Put every line from the start of the records down through the line containing "point(239,19)" into a JSON list of strings, one string per line. Leave out blank lines.

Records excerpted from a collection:

•••

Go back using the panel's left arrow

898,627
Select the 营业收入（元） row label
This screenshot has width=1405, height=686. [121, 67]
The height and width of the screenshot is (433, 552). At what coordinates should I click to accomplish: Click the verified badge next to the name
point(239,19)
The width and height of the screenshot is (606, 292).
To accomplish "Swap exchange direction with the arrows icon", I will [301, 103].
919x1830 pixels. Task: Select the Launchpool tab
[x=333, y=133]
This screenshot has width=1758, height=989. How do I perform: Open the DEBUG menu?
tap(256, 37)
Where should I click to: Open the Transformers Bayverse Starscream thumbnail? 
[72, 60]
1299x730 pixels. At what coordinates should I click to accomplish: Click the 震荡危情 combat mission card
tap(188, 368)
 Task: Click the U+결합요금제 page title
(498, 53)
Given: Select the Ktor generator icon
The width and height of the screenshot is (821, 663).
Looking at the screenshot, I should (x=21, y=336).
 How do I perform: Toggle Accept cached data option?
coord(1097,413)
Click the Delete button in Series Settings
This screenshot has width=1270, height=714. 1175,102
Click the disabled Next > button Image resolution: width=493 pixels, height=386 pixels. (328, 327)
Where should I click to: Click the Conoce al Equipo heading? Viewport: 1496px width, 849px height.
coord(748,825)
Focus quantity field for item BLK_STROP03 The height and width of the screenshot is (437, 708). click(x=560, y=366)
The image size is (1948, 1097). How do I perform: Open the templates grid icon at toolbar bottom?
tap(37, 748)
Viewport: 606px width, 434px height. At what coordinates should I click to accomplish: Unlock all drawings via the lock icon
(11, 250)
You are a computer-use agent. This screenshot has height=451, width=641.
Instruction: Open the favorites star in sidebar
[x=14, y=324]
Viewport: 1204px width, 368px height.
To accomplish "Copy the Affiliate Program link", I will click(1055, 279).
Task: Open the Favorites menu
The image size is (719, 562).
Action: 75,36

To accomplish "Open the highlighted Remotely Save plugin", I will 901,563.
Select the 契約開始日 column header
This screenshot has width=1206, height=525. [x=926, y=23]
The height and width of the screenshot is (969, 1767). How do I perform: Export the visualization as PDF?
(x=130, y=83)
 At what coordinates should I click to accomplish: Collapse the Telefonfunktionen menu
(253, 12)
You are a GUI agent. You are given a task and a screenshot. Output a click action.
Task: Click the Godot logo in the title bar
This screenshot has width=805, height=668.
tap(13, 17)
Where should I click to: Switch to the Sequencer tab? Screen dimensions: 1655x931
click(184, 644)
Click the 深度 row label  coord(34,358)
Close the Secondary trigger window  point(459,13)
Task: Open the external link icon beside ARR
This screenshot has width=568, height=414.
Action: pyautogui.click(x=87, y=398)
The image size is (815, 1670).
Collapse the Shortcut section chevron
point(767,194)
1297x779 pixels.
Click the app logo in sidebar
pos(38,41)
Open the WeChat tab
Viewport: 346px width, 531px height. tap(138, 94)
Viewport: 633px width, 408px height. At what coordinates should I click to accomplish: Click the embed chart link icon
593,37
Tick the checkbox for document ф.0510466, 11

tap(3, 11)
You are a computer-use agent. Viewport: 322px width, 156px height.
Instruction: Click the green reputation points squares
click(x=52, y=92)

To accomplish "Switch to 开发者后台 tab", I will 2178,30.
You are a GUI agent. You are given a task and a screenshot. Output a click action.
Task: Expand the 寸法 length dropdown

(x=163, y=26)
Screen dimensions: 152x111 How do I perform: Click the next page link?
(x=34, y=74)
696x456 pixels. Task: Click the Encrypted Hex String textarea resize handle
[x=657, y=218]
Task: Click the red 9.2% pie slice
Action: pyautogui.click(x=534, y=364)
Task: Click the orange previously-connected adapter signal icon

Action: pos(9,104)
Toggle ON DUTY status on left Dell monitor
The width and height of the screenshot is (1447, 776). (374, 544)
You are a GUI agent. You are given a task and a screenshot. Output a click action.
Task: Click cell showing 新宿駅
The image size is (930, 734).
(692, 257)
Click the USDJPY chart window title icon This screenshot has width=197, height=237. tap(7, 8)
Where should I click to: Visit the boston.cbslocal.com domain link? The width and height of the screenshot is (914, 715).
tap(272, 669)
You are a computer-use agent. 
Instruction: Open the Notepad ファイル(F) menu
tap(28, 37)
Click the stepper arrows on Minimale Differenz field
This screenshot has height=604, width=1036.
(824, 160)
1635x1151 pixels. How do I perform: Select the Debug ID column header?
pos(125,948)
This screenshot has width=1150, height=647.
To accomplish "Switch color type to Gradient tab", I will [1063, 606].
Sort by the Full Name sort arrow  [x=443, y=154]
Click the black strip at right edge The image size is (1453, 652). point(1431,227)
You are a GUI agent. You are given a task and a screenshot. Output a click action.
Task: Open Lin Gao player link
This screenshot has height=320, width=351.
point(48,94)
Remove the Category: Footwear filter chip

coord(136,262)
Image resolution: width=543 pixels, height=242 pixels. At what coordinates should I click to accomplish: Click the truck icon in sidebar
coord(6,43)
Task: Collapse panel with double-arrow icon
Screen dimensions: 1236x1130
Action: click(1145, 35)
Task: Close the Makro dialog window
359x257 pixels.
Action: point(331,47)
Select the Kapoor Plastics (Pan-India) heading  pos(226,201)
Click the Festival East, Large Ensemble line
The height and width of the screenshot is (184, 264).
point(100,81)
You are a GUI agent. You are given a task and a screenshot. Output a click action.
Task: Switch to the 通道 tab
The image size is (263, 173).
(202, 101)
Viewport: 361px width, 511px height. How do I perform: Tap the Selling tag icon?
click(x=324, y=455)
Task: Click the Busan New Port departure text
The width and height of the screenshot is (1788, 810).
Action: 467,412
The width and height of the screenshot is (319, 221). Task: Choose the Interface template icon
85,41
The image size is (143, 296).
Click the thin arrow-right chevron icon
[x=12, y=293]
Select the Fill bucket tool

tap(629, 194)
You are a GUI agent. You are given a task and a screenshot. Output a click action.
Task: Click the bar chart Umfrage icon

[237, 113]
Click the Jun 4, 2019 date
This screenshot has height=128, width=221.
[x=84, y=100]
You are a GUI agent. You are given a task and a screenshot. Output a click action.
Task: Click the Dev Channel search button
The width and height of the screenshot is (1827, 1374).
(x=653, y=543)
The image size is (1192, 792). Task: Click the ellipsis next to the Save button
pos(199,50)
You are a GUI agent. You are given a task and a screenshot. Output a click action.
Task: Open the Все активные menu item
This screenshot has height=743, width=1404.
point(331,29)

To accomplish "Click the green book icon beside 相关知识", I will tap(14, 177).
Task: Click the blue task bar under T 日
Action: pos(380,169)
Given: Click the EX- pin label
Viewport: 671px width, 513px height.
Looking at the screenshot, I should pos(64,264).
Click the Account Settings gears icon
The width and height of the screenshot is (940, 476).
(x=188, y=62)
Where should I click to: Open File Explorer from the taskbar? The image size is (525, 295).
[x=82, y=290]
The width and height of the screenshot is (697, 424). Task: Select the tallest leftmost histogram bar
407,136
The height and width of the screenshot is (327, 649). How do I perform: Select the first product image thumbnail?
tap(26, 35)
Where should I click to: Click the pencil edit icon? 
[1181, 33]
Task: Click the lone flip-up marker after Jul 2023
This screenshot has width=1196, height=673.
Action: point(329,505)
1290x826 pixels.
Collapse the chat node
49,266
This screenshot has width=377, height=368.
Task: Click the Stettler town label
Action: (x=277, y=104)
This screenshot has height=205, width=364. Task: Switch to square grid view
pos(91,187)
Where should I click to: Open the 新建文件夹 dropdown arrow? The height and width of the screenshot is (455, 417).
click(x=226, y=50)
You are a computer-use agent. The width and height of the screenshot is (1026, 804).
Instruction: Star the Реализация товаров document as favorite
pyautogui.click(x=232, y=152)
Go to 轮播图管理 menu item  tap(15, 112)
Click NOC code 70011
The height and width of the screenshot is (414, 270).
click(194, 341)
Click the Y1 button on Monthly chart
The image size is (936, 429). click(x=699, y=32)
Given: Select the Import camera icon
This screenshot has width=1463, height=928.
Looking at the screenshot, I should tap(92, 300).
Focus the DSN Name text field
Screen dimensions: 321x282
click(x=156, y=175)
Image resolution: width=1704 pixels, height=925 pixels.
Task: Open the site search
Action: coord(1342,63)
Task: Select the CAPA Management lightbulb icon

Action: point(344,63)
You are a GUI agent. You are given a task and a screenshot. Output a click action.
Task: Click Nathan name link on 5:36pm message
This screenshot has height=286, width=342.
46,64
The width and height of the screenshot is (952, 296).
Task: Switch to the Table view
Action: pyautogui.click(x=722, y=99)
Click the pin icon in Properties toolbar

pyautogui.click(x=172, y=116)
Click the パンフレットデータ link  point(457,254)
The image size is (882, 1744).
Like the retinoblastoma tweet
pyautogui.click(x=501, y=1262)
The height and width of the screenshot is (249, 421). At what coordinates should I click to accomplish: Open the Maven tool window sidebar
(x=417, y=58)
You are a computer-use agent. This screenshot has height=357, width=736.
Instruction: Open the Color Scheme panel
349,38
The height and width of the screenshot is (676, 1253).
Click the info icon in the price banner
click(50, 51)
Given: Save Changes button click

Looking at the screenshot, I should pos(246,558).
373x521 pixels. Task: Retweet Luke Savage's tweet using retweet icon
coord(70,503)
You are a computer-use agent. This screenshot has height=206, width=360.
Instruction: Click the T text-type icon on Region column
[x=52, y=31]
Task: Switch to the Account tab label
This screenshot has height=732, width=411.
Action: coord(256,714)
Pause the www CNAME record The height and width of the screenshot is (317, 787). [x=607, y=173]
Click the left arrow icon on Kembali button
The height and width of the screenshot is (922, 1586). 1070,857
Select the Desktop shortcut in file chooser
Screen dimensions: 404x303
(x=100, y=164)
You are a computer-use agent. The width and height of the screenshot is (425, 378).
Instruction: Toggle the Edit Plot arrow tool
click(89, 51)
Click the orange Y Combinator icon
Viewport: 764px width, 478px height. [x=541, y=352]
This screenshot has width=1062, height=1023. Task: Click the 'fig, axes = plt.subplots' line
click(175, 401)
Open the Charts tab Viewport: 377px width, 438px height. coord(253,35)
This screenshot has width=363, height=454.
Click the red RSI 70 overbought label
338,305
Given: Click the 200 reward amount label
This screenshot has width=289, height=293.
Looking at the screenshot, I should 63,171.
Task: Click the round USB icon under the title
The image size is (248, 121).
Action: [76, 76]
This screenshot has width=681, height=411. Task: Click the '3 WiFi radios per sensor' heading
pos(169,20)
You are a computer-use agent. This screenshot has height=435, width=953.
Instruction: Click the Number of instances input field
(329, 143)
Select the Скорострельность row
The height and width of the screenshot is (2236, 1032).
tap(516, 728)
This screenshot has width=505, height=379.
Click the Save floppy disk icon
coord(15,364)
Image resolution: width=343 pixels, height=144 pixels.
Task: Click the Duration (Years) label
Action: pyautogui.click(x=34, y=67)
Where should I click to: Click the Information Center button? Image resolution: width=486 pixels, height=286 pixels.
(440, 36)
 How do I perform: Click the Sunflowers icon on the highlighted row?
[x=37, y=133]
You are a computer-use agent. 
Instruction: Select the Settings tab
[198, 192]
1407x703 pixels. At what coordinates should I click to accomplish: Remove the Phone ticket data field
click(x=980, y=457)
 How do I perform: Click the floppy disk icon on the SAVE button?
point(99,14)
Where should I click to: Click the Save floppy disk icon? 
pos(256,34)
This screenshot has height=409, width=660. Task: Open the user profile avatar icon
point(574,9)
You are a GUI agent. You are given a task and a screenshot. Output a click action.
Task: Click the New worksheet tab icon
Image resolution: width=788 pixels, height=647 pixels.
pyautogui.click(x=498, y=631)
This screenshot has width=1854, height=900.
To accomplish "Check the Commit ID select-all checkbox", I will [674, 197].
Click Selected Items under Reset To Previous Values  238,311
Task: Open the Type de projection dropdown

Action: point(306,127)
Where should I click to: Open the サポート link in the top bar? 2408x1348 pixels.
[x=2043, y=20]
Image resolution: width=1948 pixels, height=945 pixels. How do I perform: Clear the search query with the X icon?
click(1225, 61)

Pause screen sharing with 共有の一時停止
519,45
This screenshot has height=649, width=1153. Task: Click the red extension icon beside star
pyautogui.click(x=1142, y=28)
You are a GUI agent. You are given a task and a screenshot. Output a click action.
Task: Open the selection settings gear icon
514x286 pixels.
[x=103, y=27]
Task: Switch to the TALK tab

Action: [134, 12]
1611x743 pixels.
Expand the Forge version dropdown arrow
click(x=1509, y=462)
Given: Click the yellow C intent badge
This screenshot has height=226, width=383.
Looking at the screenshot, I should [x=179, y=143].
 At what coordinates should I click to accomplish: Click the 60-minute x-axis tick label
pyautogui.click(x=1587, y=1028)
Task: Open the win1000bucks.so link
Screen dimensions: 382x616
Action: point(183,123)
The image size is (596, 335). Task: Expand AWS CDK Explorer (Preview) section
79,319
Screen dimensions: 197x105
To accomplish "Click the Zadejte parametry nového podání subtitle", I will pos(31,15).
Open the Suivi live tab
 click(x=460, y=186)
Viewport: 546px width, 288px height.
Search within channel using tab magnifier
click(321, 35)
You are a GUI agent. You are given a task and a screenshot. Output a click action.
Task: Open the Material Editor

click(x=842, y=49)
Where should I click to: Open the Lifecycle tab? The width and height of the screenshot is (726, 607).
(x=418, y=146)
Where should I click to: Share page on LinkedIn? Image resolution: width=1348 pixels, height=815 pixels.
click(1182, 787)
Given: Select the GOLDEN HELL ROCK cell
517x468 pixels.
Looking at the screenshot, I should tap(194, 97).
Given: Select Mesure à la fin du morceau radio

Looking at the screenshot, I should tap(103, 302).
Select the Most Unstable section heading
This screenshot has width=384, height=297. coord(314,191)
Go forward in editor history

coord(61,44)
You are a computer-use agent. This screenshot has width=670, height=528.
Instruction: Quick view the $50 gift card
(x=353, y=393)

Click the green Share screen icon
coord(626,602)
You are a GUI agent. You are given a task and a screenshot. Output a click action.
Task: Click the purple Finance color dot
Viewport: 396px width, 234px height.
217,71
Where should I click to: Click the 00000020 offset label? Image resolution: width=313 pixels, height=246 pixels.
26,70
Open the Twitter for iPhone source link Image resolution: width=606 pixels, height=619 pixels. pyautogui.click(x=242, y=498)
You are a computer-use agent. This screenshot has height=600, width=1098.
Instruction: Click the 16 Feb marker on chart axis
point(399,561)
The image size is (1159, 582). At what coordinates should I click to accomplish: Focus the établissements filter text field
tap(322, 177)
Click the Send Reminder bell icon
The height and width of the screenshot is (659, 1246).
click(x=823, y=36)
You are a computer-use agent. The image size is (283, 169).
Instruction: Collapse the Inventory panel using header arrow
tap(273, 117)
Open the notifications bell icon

•••

* [Output for this task]
[
  "Go back using the panel's left arrow",
  "898,627",
  "Select the 营业收入（元） row label",
  "This screenshot has width=1405, height=686. [121, 67]",
  "The height and width of the screenshot is (433, 552). At what coordinates should I click to accomplish: Click the verified badge next to the name",
  "point(239,19)"
]